One highlight of the trip was being at the Equator. We had about an hour to play around, and that was fun. I took videos of toilets flushing (that’ll be a while before I can put it up, patience please!) which raised some eyebrows — in those cases, the language barrier worked to my advantage, since I could just stare down anyone staring at me — and I’ll spoil the results by saying the way the toilets flushed had nothing to do with the Equator. That’s good, since I wrote a whole chapter in my first book (Bad Astronomy) making that case. Anyway, yes, that’s me and the awesomeness that is George Hrab lying on the Equator itself in the picture above. I was posing like that and didn’t even know that he had laid down behind me, so that picture makes me laugh even more.
Being there with James Randi was of course a special treat as well. He turned 80 while on the cruise, but you’d never know it. He went on a lot of land excursions, hiking over volcanic rocks, iguanas, sand, and cacti, all the while apparently never getting his pants or shoes wet. I know he’s a stage magician and conjourer, but it’s difficult to know how he pulled that off; I and everyone else got soaked. Does he walk on water? Well, I’m a skeptic, so I doubt it. But I wonder.

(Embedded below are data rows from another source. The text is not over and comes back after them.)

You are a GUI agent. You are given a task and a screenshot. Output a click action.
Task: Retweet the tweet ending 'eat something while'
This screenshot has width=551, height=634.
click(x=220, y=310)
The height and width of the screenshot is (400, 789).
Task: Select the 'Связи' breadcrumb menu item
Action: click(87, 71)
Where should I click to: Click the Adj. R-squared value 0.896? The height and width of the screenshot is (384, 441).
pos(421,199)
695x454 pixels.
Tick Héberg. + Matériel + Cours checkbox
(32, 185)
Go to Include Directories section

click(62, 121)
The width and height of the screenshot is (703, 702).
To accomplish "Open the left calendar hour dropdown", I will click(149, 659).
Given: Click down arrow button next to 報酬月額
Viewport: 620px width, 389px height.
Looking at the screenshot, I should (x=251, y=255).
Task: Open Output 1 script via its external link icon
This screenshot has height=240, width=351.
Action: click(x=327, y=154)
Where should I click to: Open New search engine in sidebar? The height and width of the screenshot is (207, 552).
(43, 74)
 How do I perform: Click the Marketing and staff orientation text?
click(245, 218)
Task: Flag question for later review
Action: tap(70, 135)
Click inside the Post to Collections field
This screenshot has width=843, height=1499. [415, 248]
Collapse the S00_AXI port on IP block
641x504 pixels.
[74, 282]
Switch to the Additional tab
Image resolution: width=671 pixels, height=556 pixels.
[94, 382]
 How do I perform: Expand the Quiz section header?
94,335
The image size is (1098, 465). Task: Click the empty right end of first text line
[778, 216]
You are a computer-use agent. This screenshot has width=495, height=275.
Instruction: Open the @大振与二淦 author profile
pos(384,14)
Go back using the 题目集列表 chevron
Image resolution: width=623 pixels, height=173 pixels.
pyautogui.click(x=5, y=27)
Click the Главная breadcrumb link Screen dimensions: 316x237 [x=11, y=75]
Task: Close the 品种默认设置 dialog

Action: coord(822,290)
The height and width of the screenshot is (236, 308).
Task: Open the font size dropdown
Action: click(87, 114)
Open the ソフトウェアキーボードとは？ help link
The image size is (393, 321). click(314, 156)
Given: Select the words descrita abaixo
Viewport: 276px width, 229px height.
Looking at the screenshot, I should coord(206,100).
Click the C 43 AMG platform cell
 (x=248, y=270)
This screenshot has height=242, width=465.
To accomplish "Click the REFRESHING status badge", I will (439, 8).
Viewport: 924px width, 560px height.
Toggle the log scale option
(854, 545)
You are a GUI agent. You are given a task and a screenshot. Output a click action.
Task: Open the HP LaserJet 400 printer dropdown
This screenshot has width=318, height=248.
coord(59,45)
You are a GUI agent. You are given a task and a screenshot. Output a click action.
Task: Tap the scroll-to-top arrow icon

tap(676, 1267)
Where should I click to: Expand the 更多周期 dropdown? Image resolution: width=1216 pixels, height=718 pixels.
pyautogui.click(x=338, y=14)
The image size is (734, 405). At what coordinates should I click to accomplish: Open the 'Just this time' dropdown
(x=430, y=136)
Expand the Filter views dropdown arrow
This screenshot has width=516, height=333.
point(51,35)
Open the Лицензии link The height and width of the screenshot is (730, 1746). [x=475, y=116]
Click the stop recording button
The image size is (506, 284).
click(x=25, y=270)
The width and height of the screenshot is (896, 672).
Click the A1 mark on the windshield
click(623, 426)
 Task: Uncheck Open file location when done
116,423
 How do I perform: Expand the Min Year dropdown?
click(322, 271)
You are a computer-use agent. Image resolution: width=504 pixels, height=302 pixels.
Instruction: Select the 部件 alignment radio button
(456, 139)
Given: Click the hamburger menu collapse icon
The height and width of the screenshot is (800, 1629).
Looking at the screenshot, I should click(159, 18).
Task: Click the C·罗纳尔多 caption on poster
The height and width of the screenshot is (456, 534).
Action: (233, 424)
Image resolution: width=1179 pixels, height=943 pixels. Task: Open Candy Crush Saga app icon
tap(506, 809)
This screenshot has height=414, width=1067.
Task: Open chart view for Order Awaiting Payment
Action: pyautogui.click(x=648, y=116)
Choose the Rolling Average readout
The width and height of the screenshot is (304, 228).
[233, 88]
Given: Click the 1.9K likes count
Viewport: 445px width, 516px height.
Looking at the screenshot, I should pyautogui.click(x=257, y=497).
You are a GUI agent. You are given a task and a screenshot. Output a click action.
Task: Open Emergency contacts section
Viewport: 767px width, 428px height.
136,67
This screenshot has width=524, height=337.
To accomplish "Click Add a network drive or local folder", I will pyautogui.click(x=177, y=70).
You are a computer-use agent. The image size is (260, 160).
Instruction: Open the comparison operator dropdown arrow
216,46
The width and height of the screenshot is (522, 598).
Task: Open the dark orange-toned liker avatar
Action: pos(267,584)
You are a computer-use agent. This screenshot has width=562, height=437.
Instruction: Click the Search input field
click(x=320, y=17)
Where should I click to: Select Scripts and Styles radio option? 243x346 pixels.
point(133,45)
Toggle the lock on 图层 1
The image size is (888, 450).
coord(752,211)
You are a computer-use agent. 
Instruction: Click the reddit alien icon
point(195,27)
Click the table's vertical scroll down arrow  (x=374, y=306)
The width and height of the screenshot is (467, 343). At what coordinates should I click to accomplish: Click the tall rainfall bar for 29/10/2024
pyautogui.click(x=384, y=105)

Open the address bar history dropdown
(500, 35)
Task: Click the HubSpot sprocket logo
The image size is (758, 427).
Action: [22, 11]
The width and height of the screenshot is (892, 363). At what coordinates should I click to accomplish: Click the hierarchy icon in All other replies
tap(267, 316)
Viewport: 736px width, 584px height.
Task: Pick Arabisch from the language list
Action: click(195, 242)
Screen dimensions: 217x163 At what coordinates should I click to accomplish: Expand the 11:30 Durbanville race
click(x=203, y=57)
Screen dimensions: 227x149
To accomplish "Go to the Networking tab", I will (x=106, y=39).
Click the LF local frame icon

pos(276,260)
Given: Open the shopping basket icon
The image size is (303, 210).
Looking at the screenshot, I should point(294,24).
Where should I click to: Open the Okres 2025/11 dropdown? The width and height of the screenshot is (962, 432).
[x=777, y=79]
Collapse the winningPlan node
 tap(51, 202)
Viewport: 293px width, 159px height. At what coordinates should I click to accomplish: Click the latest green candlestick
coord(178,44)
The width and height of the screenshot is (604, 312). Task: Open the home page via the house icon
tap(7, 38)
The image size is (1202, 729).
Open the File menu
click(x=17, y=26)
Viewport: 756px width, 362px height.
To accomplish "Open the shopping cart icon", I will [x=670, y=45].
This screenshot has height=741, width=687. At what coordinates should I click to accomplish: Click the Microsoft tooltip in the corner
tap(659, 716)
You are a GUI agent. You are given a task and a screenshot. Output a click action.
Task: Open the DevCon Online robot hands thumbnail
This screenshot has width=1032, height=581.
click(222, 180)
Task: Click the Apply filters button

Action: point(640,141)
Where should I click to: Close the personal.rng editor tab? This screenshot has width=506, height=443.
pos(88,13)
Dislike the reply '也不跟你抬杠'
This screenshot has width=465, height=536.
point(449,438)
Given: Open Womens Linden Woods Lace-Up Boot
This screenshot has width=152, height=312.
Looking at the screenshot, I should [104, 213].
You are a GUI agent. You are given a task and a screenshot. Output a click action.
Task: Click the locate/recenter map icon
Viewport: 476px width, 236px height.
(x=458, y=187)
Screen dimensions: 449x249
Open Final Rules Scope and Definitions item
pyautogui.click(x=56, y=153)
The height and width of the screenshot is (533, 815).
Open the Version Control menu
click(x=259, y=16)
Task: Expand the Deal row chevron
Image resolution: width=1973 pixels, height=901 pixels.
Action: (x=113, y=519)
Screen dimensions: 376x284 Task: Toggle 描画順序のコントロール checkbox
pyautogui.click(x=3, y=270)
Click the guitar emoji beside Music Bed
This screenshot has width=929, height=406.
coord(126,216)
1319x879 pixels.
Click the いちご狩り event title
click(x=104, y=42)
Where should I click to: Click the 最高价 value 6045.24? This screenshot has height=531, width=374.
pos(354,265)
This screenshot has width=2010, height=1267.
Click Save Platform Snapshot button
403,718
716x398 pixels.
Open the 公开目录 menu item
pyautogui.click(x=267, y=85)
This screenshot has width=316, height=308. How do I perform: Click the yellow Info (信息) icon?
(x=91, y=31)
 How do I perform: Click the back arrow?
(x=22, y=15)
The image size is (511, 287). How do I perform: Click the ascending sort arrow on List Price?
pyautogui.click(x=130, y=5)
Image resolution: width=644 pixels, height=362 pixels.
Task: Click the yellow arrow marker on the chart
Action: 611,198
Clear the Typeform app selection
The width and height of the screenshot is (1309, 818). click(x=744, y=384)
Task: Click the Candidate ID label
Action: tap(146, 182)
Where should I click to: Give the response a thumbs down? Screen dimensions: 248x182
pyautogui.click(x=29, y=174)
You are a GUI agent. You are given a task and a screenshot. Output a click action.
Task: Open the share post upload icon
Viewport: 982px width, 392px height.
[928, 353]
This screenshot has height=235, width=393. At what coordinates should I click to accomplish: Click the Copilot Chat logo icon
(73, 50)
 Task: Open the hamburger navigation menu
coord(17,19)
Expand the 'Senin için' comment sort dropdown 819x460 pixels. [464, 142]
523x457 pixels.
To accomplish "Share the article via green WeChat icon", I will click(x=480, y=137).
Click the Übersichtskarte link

I am very, very glad the James Randi Educational Foundation set this expedition up; it really is a moving and astonishing experience. I can safely say the other passengers agreed; you can read their exploits all over the place, like here, and here, and of course on the JREF forum. I also highly recommend reading PZ’s transcription of a short speech he made on the cruise about Darwin. It made me appreciate what Darwin did a lot more. I plan on reading On the Origin of Species very soon, in fact, now that I’ve seen from where these ideas came.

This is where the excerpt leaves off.